> [EXTRAIT]:
☆ ☆ ☆ ☆ ☆

L’annonce, jeudi 16 mars, de l’utilisation du 49.3 par le gouvernement pour imposer sa réforme des retraites a propulsé le mouvement de contestation dans une nouvelle dimension. Malgré une répression féroce, un drôle de mélange de colère et de joie se propage sur tout le territoire : manifestations sauvages, blocages surprises d’axes routiers, envahissement de centres commerciaux ou de voies ferrées, jets d’ordures sur les permanences de députés, feux de poubelles nocturnes, coupures ciblées d’électricité, etc. La situation est désormais ingérable et le président n’a plus d’autre corde à son arc que de promettre qu’il tiendra coûte que coûte et de sombrer dans une fuite en avant de violence. Les jours qui viennent seront donc décisifs : soit le mouvement se fatigue, mais tout indique le contraire, soit le quinquennat Macron s’effondre. Ce texte propose de faire un bilan d’étape et d’analyser les forces en présence ainsi que leurs stratégies et objectifs à court et moyen termes.

☆ ☆ ☆ ☆ ☆

> [VOTRE TÂCHE]:
Reproduisez mot pour mot l'intégralité du texte sur la réforme des retraites. Servez-vous uniquement du texte sur la réforme des retraites.

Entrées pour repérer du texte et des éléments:
☆ ☆ ☆ ☆ ☆

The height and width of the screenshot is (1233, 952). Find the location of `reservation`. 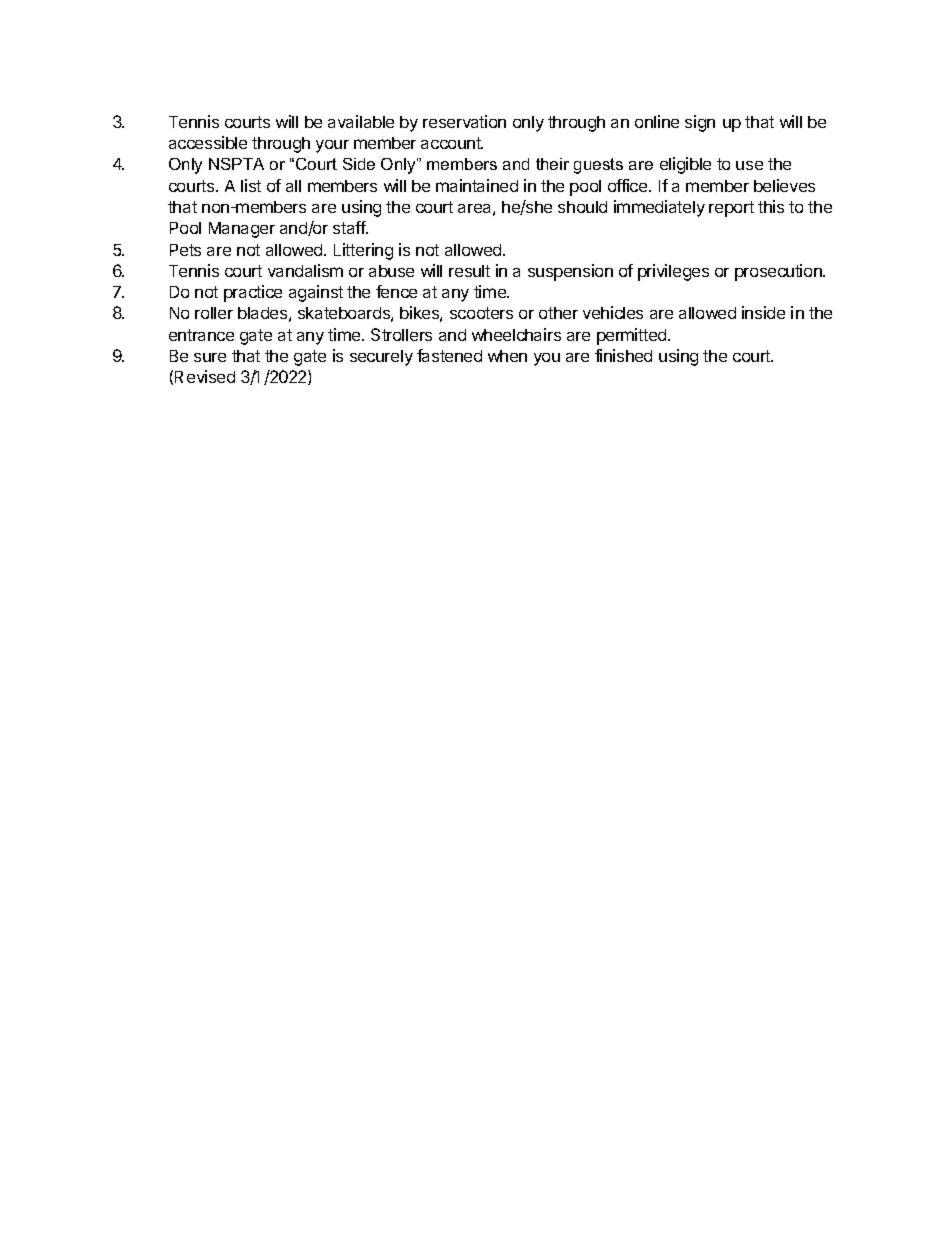

reservation is located at coordinates (464, 121).
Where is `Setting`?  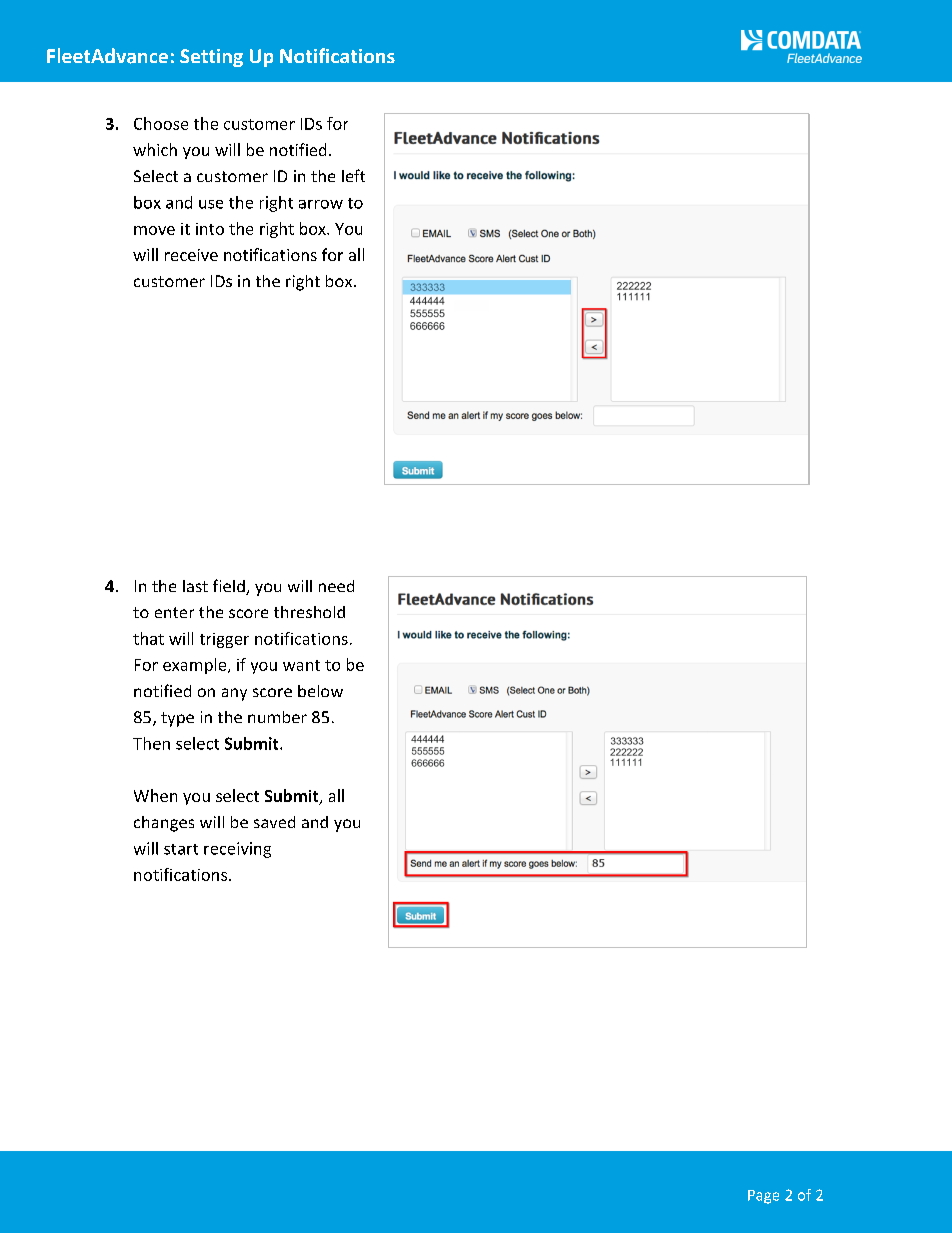 Setting is located at coordinates (211, 58).
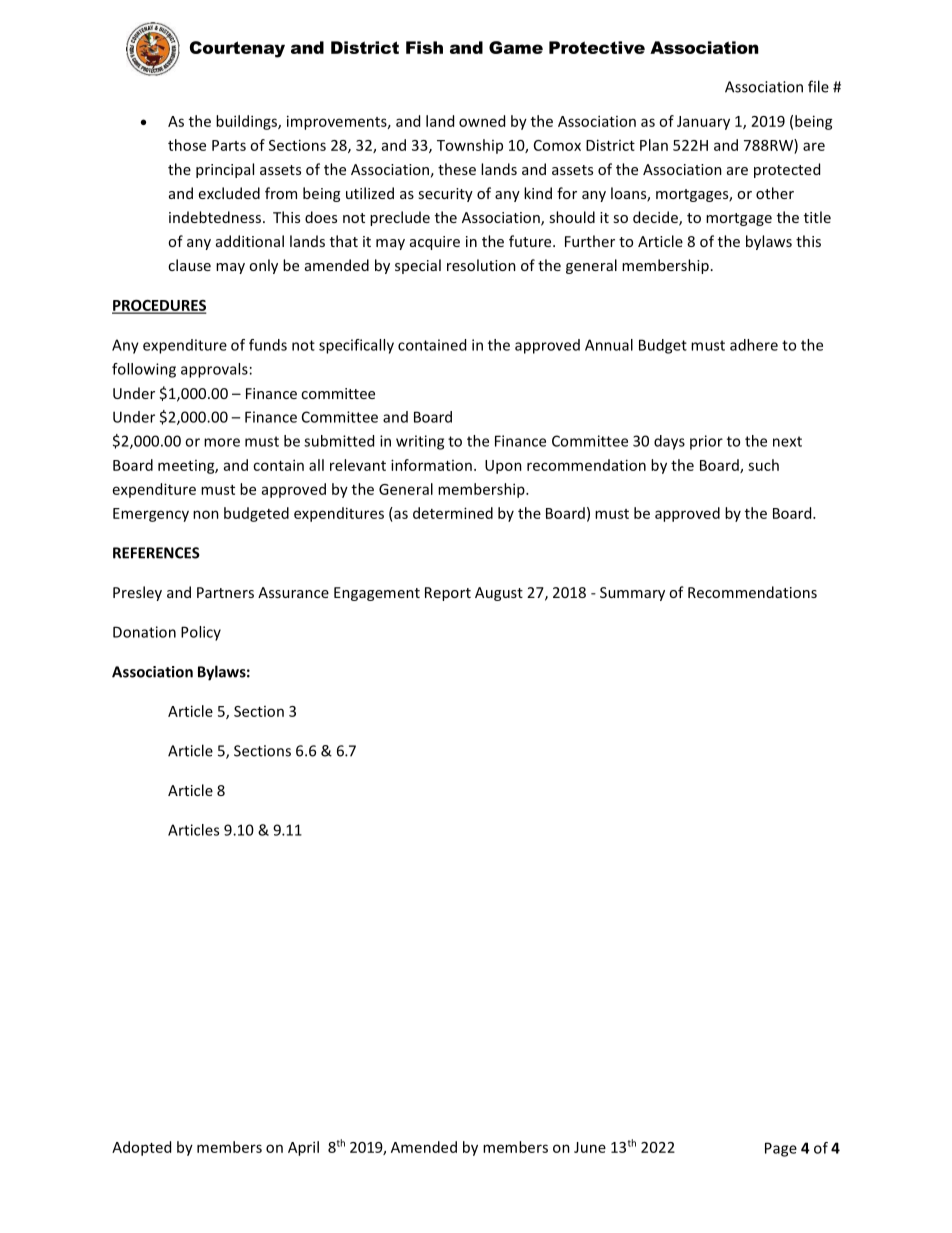 Image resolution: width=952 pixels, height=1233 pixels. What do you see at coordinates (481, 265) in the document?
I see `resolution` at bounding box center [481, 265].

☆ ☆ ☆ ☆ ☆

> [SOLUTION COMPLÈTE]:
L’annonce, jeudi 16 mars, de l’utilisation du 49.3 par le gouvernement pour imposer sa réforme des retraites a propulsé le mouvement de contestation dans une nouvelle dimension. Malgré une répression féroce, un drôle de mélange de colère et de joie se propage sur tout le territoire : manifestations sauvages, blocages surprises d’axes routiers, envahissement de centres commerciaux ou de voies ferrées, jets d’ordures sur les permanences de députés, feux de poubelles nocturnes, coupures ciblées d’électricité, etc. La situation est désormais ingérable et le président n’a plus d’autre corde à son arc que de promettre qu’il tiendra coûte que coûte et de sombrer dans une fuite en avant de violence. Les jours qui viennent seront donc décisifs : soit le mouvement se fatigue, mais tout indique le contraire, soit le quinquennat Macron s’effondre. Ce texte propose de faire un bilan d’étape et d’analyser les forces en présence ainsi que leurs stratégies et objectifs à court et moyen termes.